Цветочная песнь приостановится ненадолго, чтобы слушатель обдумал услышанное. Возобновившись, она вернёт вас в бабушкин дом, где проживали Василиса и двое её внуков – Третьяк и Фаня. Последняя не способна была на злобу: в ту ночь, когда она родилась, кудесники увидели свет, и опустили головы, держась за края облаков, чтобы понять, от кого он исходит (цветок вам напомнит, что эти существа видят иначе, чем мы). Наконец кудесница, первой узревшая источник света, объявила: «Младенец! Человек». И мудрый старец подтвердил её слова: «Выглядит, как девочка, а жить будет, как кудесница». «Ох, нелегко придётся ей» – закачали головами остальные. «Придёт время, – заверил старец, – заберём её к себе».

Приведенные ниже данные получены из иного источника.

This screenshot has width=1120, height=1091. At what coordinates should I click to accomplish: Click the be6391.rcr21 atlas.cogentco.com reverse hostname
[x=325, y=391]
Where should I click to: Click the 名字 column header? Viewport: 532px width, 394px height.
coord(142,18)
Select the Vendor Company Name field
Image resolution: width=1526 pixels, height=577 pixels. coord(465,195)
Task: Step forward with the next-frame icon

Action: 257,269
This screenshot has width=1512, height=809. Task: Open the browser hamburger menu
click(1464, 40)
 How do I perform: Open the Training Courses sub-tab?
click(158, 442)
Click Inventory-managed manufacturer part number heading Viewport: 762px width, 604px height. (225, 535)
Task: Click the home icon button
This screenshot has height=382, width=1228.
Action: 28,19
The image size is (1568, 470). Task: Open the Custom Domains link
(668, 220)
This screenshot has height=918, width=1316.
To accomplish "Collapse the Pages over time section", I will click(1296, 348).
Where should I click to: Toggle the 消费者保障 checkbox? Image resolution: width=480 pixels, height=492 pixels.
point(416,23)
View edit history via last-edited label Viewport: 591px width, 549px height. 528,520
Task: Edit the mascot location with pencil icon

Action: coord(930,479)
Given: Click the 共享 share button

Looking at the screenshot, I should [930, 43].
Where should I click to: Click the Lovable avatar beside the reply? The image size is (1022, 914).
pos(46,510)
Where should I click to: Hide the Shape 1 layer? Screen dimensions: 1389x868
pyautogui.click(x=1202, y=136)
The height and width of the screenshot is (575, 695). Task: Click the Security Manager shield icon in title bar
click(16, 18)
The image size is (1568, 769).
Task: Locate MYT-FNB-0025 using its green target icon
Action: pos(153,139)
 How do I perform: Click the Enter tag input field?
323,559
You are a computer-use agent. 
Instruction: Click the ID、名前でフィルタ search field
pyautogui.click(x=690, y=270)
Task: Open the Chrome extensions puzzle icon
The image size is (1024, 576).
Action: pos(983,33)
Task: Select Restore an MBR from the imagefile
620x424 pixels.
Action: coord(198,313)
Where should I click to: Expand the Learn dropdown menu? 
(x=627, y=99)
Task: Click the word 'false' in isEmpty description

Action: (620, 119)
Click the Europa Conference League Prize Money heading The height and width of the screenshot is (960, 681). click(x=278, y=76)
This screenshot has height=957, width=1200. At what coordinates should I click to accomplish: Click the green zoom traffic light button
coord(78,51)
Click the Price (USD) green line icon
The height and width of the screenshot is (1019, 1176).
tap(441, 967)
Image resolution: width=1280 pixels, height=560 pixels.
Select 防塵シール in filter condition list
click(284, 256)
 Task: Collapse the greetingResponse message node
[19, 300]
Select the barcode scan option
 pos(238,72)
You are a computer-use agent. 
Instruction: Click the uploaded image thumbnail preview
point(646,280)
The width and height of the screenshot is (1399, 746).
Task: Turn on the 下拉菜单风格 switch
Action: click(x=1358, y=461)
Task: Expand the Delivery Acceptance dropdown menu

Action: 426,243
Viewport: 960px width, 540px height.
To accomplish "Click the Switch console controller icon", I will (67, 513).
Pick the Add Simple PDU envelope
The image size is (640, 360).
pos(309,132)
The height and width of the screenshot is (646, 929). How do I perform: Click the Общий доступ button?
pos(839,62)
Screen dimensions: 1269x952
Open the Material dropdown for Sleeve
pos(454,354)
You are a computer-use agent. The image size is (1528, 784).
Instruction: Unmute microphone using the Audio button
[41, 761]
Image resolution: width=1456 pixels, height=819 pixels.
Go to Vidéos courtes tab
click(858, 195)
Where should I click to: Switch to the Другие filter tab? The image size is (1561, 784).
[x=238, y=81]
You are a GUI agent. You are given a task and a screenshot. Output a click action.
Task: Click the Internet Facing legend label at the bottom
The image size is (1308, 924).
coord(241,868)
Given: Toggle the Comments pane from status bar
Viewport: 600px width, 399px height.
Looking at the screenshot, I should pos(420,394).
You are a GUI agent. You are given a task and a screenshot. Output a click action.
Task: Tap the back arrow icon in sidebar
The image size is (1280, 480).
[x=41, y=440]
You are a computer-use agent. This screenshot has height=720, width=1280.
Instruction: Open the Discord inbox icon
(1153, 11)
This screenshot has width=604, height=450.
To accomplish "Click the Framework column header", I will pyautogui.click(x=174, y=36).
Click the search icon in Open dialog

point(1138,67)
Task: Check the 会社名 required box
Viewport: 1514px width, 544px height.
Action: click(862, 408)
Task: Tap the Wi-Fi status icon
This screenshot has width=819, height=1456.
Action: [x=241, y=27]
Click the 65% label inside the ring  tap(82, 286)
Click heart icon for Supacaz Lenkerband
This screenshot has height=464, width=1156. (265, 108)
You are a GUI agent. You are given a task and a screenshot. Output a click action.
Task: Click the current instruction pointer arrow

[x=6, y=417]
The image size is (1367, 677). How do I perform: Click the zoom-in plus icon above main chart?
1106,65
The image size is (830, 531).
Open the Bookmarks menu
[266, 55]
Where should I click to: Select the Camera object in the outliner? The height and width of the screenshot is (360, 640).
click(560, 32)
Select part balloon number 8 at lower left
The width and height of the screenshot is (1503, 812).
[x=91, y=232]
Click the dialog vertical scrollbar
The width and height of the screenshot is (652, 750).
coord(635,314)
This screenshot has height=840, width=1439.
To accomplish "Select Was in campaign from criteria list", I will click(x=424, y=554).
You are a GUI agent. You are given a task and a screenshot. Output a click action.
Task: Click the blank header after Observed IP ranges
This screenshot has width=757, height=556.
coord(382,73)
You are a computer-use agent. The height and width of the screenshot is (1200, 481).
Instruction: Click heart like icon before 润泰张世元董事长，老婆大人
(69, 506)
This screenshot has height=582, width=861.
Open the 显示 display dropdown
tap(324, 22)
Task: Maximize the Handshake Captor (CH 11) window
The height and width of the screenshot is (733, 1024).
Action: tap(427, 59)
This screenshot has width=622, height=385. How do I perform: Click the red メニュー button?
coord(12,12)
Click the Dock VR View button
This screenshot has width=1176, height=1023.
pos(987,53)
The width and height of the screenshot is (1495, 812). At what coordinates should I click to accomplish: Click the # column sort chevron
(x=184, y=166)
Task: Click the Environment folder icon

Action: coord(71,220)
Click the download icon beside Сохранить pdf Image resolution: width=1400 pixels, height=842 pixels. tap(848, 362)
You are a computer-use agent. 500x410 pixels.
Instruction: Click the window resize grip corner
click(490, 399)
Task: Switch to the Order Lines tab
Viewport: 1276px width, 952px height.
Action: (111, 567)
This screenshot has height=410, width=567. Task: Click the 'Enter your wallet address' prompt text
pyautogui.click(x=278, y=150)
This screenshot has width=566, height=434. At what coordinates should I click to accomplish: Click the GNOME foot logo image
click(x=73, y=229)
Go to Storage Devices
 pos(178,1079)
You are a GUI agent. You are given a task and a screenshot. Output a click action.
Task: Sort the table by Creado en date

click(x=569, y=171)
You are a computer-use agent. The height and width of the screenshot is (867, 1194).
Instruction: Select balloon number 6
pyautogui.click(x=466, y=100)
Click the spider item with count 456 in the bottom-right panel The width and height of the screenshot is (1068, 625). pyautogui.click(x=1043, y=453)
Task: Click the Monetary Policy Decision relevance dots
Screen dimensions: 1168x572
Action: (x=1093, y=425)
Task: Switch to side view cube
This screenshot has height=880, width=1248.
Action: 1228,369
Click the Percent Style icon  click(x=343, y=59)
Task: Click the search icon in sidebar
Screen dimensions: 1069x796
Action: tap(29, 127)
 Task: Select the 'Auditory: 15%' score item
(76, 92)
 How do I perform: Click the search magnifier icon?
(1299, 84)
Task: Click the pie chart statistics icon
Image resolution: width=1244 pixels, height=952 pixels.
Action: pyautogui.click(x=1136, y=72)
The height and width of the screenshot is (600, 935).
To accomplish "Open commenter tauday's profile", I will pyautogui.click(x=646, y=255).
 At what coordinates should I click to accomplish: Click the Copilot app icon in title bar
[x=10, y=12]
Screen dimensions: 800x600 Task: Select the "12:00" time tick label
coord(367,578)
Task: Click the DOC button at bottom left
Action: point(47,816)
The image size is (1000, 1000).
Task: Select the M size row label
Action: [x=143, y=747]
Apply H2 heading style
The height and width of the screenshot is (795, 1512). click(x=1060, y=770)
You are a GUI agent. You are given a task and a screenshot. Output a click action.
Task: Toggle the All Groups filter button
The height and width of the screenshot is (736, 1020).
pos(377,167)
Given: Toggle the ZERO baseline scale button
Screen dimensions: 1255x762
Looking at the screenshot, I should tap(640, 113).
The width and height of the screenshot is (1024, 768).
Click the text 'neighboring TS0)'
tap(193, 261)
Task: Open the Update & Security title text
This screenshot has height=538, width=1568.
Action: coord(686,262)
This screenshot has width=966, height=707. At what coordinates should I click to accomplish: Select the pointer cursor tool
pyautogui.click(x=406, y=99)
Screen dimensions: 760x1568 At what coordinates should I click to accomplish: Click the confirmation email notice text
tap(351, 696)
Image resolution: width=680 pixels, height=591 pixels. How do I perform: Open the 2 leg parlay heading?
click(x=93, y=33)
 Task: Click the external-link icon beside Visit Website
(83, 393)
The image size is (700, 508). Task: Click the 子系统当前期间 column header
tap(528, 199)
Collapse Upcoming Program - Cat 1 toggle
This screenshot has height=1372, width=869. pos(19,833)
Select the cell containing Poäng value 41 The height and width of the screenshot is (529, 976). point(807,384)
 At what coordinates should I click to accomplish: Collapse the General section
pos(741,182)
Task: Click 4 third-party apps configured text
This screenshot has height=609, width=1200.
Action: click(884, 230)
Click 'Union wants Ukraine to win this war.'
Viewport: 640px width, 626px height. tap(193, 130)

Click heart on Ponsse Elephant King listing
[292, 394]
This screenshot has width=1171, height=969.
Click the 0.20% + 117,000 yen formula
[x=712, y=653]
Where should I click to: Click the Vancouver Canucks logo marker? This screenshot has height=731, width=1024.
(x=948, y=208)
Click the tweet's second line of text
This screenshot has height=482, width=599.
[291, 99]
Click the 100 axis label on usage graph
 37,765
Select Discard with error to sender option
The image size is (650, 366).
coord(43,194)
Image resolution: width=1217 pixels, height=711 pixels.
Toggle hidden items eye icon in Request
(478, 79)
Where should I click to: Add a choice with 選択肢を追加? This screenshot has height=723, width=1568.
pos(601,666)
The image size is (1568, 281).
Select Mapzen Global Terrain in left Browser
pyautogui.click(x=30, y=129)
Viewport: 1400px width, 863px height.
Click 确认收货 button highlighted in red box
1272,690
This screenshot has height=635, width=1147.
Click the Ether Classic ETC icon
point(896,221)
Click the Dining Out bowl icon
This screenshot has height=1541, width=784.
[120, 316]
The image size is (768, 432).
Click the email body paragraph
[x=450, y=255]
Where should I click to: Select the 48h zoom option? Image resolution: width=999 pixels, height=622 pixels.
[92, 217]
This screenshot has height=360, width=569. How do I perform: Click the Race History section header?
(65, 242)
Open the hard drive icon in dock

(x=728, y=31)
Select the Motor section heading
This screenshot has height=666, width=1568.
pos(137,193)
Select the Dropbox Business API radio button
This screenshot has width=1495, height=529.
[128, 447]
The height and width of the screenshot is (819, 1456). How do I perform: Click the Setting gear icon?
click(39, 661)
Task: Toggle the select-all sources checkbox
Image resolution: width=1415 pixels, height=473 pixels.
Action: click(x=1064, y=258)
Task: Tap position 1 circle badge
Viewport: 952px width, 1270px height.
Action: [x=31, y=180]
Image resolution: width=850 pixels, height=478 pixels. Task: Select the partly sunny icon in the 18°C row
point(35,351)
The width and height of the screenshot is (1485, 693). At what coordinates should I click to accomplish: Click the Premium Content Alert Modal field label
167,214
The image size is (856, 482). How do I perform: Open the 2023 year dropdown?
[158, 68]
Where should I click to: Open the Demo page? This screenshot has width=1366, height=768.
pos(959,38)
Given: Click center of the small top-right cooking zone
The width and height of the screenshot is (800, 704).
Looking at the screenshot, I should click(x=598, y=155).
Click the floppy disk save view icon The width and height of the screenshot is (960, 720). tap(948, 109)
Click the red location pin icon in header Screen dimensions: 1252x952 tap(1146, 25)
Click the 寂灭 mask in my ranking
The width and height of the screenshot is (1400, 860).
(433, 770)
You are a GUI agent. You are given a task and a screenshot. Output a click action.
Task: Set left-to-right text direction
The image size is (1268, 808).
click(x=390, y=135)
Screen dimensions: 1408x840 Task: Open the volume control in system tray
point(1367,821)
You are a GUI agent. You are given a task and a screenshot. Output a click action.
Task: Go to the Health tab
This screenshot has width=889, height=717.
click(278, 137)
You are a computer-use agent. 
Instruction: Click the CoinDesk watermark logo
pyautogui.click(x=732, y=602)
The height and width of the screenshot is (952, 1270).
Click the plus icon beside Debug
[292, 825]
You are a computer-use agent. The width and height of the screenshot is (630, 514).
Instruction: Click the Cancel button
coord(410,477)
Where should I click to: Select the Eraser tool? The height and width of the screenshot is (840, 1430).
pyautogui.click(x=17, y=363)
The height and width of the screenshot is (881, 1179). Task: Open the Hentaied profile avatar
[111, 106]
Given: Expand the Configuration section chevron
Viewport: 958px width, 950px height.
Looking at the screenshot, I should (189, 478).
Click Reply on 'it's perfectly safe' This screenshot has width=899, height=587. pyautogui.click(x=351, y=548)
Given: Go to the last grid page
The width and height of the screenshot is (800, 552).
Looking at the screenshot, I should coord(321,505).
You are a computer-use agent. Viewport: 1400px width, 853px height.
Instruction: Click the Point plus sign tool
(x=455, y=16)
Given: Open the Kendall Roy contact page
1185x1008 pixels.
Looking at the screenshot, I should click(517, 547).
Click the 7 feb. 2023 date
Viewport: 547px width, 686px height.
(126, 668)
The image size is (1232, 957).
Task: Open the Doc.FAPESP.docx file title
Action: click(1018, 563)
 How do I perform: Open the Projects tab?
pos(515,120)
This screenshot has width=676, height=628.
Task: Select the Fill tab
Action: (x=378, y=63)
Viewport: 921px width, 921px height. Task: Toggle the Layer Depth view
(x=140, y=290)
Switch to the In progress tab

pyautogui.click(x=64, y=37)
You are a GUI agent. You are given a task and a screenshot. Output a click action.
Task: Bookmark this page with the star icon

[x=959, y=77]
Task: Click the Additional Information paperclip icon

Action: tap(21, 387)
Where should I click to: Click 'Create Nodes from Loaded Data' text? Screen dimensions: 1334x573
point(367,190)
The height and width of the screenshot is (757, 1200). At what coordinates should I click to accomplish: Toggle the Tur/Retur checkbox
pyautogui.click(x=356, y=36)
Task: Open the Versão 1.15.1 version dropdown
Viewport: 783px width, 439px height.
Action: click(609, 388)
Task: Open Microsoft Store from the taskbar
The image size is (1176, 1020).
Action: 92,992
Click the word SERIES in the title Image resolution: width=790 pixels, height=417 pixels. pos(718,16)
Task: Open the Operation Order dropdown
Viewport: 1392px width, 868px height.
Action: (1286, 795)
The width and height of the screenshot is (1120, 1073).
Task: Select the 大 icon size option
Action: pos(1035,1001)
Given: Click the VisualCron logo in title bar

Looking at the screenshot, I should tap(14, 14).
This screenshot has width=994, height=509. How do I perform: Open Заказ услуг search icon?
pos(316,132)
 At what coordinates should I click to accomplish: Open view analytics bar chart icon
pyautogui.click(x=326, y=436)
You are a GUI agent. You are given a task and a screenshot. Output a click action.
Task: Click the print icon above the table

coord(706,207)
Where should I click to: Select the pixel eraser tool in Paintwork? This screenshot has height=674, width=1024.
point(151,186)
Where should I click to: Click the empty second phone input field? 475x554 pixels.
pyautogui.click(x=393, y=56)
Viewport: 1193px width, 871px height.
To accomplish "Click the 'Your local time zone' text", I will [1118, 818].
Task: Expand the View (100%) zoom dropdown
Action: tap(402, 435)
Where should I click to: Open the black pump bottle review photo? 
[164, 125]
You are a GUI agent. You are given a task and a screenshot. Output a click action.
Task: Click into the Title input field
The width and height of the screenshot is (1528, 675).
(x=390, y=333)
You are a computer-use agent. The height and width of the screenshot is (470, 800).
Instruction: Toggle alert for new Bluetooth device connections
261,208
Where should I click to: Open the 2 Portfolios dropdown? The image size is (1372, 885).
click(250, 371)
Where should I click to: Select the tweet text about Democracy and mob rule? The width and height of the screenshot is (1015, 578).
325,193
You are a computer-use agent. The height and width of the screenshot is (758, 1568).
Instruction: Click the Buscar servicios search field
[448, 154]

До сей поры считали в доме Василисы Фанину доброту даром, но за то любили её не меньше и не больше – им с братом доставалось поровну любви. Третьяк был мальчишкой вспыльчивым: мог дать сдачи, если надо, и обозвать в ответ обидчика – не грубо, но хлёстко – так, что тому ничего не оставалось, как только открыть рот и бессильно сопеть. Он честно пытался объяснить Фаньке, что можно иногда (лишь изредка, разумеется!) дать по носу тому, кто дал тебе по лбу, но та насилия не признавала – даже лёгкого пинка или смачного щелчка. И, хоть Третьяк и попрекал сестру за мягкосердечность, сам с лёгкостью вступался за неё. Так было, напомнит цветок, до этого самого вечера. (С тех пор, как цветочница спряталась за терновым занавесом, даже самые порядочные жители превратились в непорядочных.) Этим вечером, ещё не поздним, но уже предвещающим темноту, Фаня пришла с прогулки, села на стул и расплакалась. На её лице красовался большой красно-синий синяк.
– Эй, нюня! – завопил Третьяк. – Кто тебе фонарь под глазом поставил?
– Сашка, – всхлипнула девочка. – Не знаю, за что она меня; все вдруг переменились, озлобились…
– «Перюмюнились, озлоблились» – передразнил её брат.
– Не говори с ней! – вступила бабушка. – Она же больна, ты что, не видишь?
– Чем больна?
– Милосердием, – презрительно начала Василиса, – доброжелательностью, – с отвращением поморщилась она, – участливостью, сердечностью, человеколюбием – тьфу!
– Быть нюней – это не болезнь! – возразил Третьяк и запрыгал вокруг сестры. – Фаня – нюня, Фаня – нюня! Бе-бе-бе, ле-ле-ле, ме-ме-ме!
Женщина, не помня себя, с размаху дала внуку подзатыльник, и тот, оскорбившись, убежал.
– Ты ли это, бабушка? – удивилась девочка. – Не бей его больше никогда.
– И как это у меня рука поднялась, – пролепетала Василиса, начиная наматывать по комнате круги. – Да что же это происходит – такая злость берёт! А всё почему? Потому, – повернулась она к Фане, – что ты такая жалкая букашка! Ты б ту монету нашла – не продала б ведь – за даром отдала, – и Василиса тут же накрыла рот ладонью, а сверху ещё второй рукой прижала – чтобы наверняка.